The monastery was very old, and quite large for such a small valley. The abbot had his monks lined up like an honor guard, and he was disappointed when Master Li declined a tour of inspection. Master Li also declined to begin with the scene of the crime, stating that it was unwise to come to a corpse with one's mind crammed with preconceptions, and we were led down a long winding flight of steps to the lowest basement and the cold room.

Lanterns were hung all over. The room was very bright, which meant that the shadows were very dark, and the play of light and shadow over the body on the block of ice highlighted the head. I stopped short and caught my breath. Never in my life had I seen such terror on a human face. The bulging eyes and gaping mouth were permanently fixed in the expression of one whose last view has been of the most horrible pit in Hell.

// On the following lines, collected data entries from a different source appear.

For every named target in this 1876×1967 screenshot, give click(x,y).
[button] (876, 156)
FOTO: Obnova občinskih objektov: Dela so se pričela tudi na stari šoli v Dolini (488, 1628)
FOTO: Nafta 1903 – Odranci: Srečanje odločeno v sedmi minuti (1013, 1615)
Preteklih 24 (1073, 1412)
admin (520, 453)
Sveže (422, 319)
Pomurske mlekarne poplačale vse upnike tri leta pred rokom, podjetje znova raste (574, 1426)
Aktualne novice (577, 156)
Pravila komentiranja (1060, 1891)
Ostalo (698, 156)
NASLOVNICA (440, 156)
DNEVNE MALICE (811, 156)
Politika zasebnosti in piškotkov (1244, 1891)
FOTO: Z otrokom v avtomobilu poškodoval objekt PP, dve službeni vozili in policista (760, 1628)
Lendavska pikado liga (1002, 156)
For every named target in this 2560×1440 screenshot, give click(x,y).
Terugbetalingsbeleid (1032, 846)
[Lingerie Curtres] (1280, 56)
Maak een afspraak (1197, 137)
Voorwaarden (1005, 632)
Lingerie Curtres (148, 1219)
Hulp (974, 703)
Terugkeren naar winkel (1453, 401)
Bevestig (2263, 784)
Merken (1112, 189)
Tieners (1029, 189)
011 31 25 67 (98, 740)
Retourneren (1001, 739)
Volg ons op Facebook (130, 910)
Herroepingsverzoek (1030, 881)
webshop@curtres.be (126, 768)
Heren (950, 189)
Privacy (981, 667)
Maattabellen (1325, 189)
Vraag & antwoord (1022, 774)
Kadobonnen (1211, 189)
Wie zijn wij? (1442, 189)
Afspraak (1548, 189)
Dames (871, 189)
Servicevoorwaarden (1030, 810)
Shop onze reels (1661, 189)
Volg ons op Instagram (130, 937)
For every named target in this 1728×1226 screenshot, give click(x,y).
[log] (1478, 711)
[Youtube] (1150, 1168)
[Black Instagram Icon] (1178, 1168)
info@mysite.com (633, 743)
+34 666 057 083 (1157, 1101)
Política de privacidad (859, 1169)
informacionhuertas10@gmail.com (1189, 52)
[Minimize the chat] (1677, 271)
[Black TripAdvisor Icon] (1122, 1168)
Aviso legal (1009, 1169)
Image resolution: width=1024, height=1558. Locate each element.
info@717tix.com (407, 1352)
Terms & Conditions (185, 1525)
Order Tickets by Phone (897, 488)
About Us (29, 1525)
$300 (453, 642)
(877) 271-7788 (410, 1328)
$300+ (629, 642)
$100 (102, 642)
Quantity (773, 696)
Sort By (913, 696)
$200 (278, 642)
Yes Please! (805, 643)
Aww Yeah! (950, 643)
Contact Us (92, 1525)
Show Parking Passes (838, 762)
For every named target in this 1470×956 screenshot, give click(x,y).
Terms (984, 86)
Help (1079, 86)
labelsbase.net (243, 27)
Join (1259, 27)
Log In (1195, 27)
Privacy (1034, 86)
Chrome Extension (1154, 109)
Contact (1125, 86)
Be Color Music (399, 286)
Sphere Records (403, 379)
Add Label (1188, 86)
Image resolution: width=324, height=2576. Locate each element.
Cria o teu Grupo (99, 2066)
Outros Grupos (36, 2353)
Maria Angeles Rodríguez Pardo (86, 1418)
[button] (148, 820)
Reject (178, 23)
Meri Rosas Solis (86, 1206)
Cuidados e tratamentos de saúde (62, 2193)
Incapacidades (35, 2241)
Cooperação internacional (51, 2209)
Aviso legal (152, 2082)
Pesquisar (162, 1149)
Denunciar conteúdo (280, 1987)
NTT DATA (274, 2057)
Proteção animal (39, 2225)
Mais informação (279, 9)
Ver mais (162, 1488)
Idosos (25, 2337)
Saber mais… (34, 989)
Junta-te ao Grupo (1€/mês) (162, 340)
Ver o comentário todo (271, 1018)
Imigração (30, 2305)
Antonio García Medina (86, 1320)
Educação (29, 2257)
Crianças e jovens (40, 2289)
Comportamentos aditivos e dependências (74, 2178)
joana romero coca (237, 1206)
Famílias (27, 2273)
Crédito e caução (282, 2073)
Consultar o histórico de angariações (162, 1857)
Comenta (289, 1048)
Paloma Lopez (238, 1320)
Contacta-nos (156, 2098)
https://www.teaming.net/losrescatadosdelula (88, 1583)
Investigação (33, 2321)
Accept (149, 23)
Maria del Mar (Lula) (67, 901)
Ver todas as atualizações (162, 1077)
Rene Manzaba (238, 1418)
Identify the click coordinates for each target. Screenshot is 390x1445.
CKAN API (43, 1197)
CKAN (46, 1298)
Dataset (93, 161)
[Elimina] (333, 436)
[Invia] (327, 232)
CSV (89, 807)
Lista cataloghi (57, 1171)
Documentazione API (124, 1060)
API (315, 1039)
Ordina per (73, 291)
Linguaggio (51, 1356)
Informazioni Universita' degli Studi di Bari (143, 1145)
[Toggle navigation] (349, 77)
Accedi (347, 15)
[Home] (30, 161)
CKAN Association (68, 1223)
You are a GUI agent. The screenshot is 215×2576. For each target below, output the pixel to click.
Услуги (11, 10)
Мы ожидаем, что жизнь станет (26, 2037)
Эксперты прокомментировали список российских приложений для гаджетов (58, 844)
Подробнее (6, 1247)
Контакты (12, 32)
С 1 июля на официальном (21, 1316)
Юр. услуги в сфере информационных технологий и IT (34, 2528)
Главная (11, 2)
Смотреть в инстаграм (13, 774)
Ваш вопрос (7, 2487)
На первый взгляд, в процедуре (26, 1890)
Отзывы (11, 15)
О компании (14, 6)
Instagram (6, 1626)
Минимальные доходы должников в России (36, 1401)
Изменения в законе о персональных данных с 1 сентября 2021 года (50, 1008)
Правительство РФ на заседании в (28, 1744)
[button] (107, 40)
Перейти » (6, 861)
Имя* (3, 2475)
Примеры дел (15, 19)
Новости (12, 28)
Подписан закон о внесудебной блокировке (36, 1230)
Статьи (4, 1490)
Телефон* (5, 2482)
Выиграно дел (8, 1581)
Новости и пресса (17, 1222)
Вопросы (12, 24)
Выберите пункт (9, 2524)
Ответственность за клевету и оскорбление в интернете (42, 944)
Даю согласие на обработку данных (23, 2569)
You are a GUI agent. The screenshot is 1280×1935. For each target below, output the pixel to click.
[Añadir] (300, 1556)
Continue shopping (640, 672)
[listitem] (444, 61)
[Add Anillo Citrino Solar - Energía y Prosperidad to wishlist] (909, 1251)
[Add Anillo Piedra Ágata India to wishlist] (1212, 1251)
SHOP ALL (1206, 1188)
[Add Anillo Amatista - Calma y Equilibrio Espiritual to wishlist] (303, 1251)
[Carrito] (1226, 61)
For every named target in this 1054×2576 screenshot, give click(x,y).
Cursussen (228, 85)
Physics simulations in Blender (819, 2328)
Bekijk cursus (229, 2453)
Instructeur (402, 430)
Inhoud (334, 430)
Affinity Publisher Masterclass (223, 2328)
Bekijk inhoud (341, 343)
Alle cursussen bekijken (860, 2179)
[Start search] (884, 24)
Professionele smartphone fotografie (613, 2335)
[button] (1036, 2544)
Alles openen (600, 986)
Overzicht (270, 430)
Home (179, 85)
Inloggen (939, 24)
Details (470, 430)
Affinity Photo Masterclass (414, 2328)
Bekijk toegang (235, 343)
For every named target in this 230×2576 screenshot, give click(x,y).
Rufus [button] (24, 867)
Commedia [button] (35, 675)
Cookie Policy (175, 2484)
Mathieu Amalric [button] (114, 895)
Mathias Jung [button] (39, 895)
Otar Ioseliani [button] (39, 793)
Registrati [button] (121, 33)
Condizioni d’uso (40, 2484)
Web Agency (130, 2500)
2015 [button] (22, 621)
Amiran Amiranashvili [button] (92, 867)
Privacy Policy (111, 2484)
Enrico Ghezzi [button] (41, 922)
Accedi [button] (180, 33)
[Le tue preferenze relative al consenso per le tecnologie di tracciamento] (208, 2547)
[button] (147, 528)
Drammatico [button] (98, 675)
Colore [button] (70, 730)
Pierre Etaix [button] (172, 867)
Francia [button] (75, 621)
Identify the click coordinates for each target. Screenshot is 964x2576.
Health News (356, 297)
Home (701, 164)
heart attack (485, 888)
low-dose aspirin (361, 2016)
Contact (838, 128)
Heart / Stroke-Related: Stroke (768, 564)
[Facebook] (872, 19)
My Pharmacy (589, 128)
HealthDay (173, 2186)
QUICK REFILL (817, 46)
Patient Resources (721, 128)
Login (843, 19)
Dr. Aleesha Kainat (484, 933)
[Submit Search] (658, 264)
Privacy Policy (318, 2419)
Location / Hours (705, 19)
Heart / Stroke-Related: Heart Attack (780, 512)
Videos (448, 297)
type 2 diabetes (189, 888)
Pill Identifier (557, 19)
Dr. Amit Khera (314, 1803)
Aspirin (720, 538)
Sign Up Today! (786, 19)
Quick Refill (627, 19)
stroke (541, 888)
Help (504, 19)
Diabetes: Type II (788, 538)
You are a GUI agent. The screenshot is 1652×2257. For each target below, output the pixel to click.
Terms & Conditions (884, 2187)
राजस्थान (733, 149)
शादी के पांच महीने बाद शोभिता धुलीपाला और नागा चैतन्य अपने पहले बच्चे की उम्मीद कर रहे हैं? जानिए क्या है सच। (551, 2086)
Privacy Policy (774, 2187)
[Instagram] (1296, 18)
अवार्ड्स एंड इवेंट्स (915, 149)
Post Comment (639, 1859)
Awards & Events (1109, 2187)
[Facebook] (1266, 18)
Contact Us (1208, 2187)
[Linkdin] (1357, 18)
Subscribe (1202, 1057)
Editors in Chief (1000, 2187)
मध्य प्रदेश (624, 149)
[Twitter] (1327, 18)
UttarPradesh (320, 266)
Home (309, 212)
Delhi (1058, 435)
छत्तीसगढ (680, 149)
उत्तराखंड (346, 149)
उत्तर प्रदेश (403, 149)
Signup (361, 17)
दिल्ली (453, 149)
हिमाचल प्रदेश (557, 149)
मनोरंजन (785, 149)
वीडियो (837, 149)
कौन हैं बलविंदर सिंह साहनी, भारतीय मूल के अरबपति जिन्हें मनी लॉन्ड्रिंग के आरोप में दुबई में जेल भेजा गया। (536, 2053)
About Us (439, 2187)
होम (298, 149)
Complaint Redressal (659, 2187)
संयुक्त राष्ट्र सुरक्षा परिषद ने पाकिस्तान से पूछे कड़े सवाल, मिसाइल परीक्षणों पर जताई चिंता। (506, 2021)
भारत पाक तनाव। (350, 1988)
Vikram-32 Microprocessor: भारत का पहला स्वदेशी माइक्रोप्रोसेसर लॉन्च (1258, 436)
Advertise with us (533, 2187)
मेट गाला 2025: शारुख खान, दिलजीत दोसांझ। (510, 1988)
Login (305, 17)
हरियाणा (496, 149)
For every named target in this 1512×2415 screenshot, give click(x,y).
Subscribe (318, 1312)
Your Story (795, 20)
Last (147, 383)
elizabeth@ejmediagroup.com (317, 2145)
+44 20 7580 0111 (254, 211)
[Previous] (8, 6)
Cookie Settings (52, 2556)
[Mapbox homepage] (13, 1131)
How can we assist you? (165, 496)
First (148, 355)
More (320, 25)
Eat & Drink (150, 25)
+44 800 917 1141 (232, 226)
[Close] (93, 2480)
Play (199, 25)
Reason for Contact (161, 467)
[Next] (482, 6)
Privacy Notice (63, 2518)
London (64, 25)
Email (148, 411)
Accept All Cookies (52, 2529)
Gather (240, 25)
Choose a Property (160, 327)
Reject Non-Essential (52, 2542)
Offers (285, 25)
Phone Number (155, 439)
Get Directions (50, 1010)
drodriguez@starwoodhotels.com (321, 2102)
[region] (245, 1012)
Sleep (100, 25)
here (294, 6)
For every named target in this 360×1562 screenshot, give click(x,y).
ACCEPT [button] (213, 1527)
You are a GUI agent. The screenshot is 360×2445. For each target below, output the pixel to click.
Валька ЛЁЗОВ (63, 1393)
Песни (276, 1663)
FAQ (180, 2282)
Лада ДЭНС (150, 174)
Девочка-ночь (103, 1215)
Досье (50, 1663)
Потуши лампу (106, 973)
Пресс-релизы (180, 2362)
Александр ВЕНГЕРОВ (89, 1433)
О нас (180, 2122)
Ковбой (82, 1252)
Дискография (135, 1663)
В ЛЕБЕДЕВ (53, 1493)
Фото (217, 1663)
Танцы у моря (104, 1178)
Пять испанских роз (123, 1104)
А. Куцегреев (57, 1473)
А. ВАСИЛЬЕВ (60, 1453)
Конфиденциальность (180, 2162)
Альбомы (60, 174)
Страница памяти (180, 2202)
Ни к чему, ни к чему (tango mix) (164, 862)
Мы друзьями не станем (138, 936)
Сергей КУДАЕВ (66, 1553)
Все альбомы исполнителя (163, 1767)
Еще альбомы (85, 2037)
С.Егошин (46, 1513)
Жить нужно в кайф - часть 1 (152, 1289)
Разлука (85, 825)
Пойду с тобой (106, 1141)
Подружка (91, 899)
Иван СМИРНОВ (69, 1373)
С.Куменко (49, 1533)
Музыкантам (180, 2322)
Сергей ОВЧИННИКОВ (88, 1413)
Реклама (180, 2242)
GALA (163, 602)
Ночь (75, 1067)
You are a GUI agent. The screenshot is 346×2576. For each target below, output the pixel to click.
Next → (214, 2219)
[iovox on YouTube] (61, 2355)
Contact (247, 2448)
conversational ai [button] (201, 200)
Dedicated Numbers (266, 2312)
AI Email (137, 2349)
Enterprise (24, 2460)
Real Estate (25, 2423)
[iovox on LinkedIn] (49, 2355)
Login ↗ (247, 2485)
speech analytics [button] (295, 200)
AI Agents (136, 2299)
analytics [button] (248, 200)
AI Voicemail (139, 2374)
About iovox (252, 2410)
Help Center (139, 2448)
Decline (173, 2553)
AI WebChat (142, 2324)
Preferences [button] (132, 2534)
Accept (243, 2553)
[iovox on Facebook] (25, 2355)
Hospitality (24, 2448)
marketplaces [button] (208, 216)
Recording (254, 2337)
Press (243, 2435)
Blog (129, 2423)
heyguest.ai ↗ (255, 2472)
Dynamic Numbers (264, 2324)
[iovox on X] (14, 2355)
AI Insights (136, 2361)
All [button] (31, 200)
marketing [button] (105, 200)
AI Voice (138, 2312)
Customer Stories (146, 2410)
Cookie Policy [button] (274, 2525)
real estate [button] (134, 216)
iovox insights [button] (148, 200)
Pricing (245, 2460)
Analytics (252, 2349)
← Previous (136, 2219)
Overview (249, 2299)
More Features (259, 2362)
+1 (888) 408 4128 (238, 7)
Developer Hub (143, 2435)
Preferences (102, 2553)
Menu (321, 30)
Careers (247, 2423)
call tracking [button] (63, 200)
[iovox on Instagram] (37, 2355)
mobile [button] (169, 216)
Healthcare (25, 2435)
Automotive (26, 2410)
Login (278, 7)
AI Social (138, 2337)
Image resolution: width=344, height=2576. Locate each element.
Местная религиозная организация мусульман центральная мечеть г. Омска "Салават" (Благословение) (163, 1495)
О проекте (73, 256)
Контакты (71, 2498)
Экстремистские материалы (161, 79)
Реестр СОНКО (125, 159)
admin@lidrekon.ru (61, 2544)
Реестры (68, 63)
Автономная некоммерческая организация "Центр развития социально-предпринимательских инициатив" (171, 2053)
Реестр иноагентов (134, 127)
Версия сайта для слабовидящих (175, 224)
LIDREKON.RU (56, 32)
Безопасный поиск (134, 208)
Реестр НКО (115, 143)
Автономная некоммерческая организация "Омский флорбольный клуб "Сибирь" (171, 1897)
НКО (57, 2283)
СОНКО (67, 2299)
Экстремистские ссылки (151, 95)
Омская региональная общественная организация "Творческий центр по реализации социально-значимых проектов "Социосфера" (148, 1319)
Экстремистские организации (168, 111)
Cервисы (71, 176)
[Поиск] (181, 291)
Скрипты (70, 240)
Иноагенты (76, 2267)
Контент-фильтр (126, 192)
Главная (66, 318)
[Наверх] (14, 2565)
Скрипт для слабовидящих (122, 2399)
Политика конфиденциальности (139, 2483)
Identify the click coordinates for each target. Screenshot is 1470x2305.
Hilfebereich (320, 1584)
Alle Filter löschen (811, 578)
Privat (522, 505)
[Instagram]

Master Li said that the expression was interesting, in that three or four drugs could have caused it, but none of them was common to China. He rolled up his sleeves and opened his case, and the blades glinted like icicles in the cold musty chamber. The abbot appeared to be on the verge of fainting, as did his four assistants, who hovered on the staircase. I myself will never get used to it, and I had to force my eyes to watch. The minutes passed like molasses dripping in winter. After ten minutes Master Li straightened up, and the murderous expression on his face was not entirely a trick of shadows.

“Bat shit,” he said.

He bent back over the cadaver, and his knives moved angrily.

“No yak manure, no volcanic ash, no nuns’ pigtails, and no Tsao Tsao,” he muttered. “Nothing but another corpse.”

He went back to work, and various pieces of Brother Squint-Eyes landed on the ice beside the body.

“Our departed friend was recently in a large city,” Master Li said matter-of-factly. “His death occurred not more than four hours after his return.”